I am interested in obtaining the number of nano seconds it would take to execute 1 double precision FLOP on GeForce GTX 550 Ti.
In order to do that I am following this
You should be aware that there is a problem in design of the kernel which means that whatever measurements you make using this code will have absolutely no relationship to double precision instruction throughput.
Because the result of the computational loop containing all the double precision operations is not used in a memory write, it is getting removed by compiler optimisation.

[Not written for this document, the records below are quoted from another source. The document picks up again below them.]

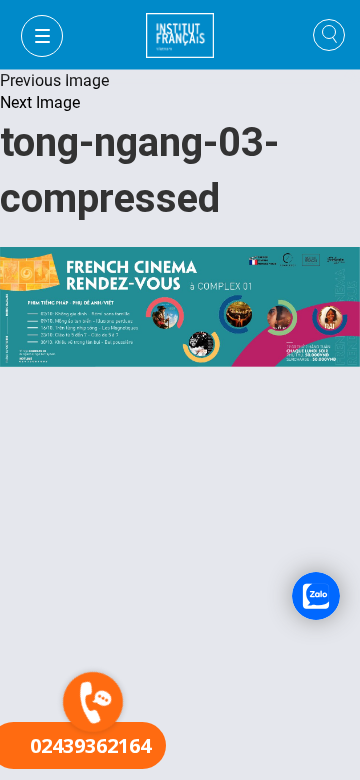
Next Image (40, 102)
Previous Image (54, 80)
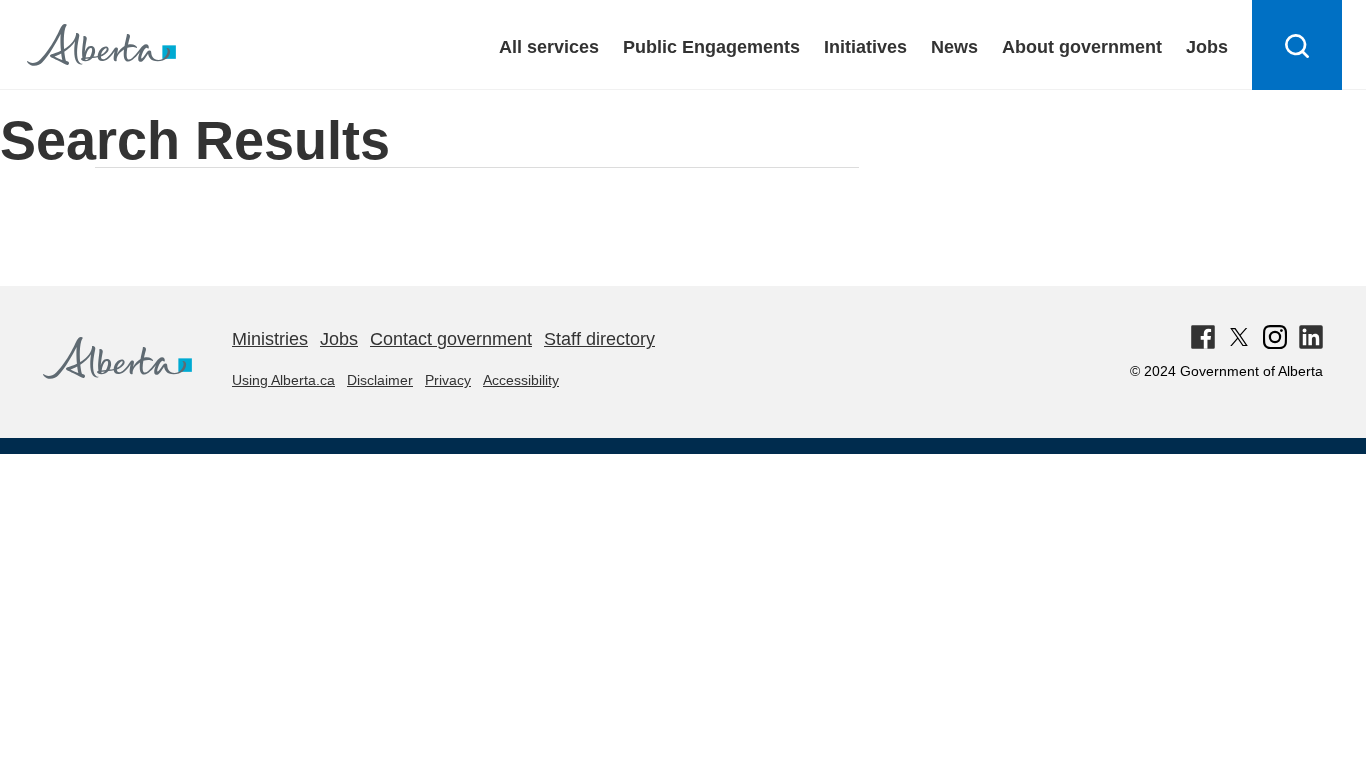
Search (1297, 89)
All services (549, 47)
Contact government (451, 339)
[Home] (117, 373)
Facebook (1203, 337)
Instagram (1275, 337)
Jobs (1207, 47)
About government (1082, 47)
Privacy (448, 380)
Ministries (270, 339)
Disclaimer (380, 380)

The CUDA 5 compiler emits the following PTX for your kernel:
.visible .entry _Z12bench_singlePf(
.param .u32 _Z12bench_singlePf_param_0
)
{
.local .align 8 .b8 __local_depot0[8];
.reg .b32 %SP;
.reg .b32 %SPL;
.reg .s32 %r<16>;
mov.u32 %SPL, __local_depot0;
cvta.local.u32 %SP, %SPL;
add.u32 %r3, %SP, 0;
.loc 2 13 1
cvta.to.local.u32 %r4, %r3;
// inline asm
mov.u32 %r1, %clock;
// inline asm
// inline asm
mov.u32 %r2, %clock;
// inline asm
st.local.v2.u32 [%r4], {%r2, %r1};
cvta.const.u32 %r5, $str;
// Callseq Start 0
{
.reg .b32 temp_param_reg;
.param .b32 param0;
st.param.b32 [param0+0], %r5;
.param .b32 param1;
st.param.b32 [param1+0], %r3;
.param .b32 retval0;
.loc 2 13 1
call.uni (retval0),
vprintf,
(
param0,
param1
);
ld.param.b32 %r6, [retval0+0];
}
// Callseq End 0
.loc 2 14 1
sub.s32 %r7, %r2, %r1;
cvta.const.u32 %r8, $str1;
st.local.u32 [%r4], %r7;
// Callseq Start 1
{
.reg .b32 temp_param_reg;
.param .b32 param0;
st.param.b32 [param0+0], %r8;
.param .b32 param1;
st.param.b32 [param1+0], %r3;
.param .b32 retval0;
.loc 2 14 1
call.uni (retval0),
vprintf,
(
param0,
param1
);
ld.param.b32 %r9, [retval0+0];
}
// Callseq End 1
.loc 2 15 2
ret;
}
The two clock load instructions are adjacent and the only other code is calls to printf
. There is no computational loop in that PTX.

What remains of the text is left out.